After baseball left our nation’s capital, Baltimore was able to host the “Presidential Opener” a few times. Not only that, but President Jimmy Carter’s lone first pitch as President came in the World Series in 1979 at Memorial Stadium. President Ronald Reagan came to town on Opening Day in 1984 and 1986, as did President George H.W. Bush in 1989. (Reagan also threw out the first ball in a World Series game at Memorial Stadium in 1983.)
President Bush returned to Baltimore on Opening Day 1992, however that came at Oriole Park at Camden Yards. The inaugural game at the ballpark, in fact. I remember it very well; the President, a former Yale first baseman, threw the ball off the plate and in the dirt. He would later say that was exactly what he wanted to do – slider low and inside to a right-handed hitter. I always thought that was a pretty quick comeback on his part.
President Bill Clinton came to Baltimore twice to open the season with the first pitch, in 1993 and 1996. And President George W. Bush became the first sitting President to toss out the first ball in Washington DC when baseball returned in the form of the Nationals. His successor, President Obama, gave a great quote about our national pasttime in 2016 in Cuba attending the historic Tampa Rays vs. Cuba game (quote courtesy of Michael Memoli, Los Angeles Times):
There is something about baseball that is so fundamentally woven into our culture. And in some ways, at a time in our lives where everything’s a mile a minute and kids are on their phones all the time and there’s just this constant stream of information, there’s nothing like going to a ballpark and just everything slowing down a little bit.
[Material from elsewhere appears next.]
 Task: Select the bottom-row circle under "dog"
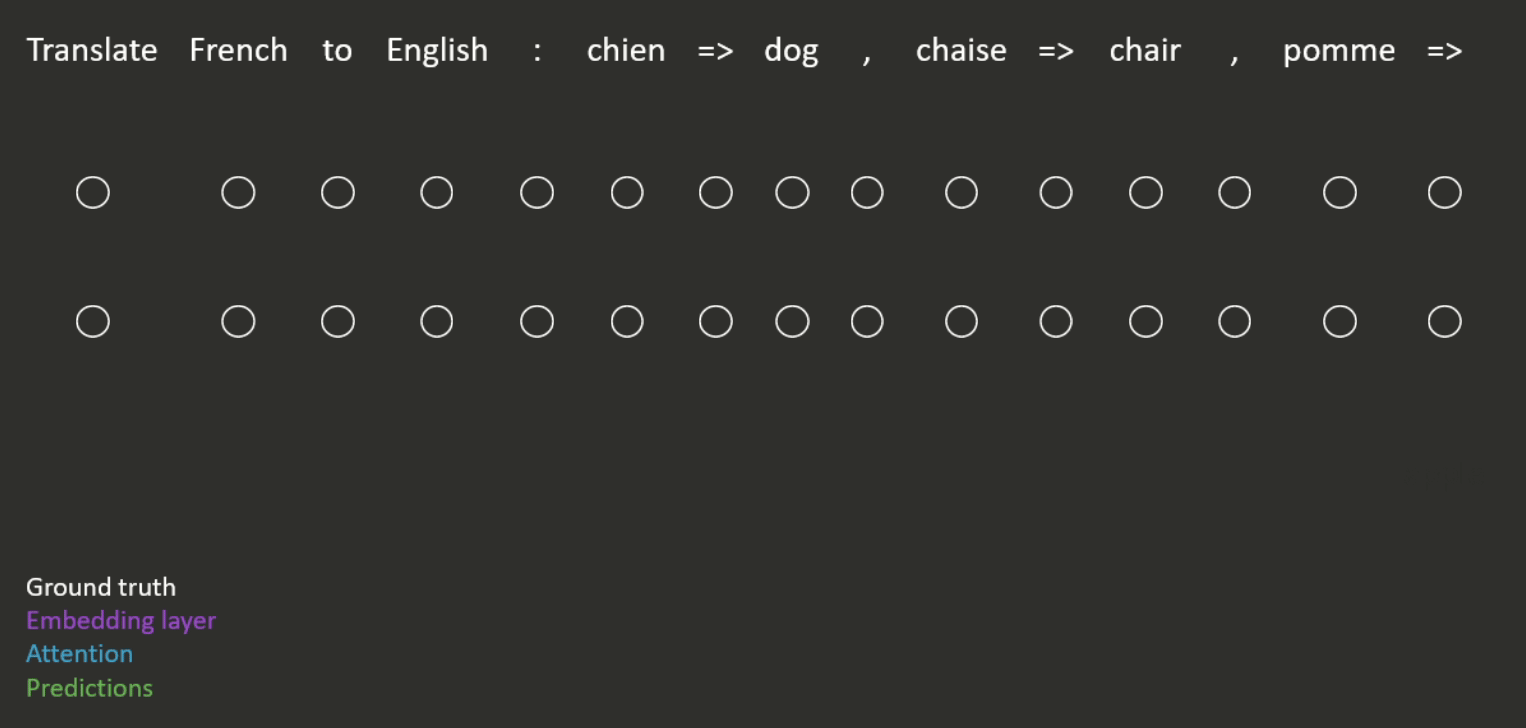(x=792, y=322)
The rhythm of the game gives you a sense of appreciation about all the blessings we have. It’s still a family game in a way that is really hard to match.
He couldn’t be more right. And a great part of that is due to the relationship that baseball has with America’s Chief Executives. No other sport can brag of Presidential participation like baseball can. Hockey games will sometimes mirror this tradition by having a ceremonial drop of the puck, but let’s be real – it’s a baseball thing. And it’s mainly a thing because the President of the United States is involved.
Which brings us to the current time period. I know that Baltimoreans and people in countless other places would love for the President to come and do the honors in their city. It’s a non-partisan tradition that celebrates America’s pasttime, and America herself. But let’s not kid ourselves, it really belongs in one city and one city only. So to President Donald Trump or anyone in the Trump Administration who’s willing to listen, in closing I say one thing. The President of the United States should throw out the first ball on Opening Day in Washington D.C. every year.
Party affiliation and politics aside, that needs to start happening again. Yes, that means that the Washington Nationals should always open at home, and the sitting President should be there to do the honors. If he wants to do it in other cities on other days over the course of the year, fine. But I’ll say it again: The President of the United States should throw out the first ball on Opening Day in Washington D.C. every year!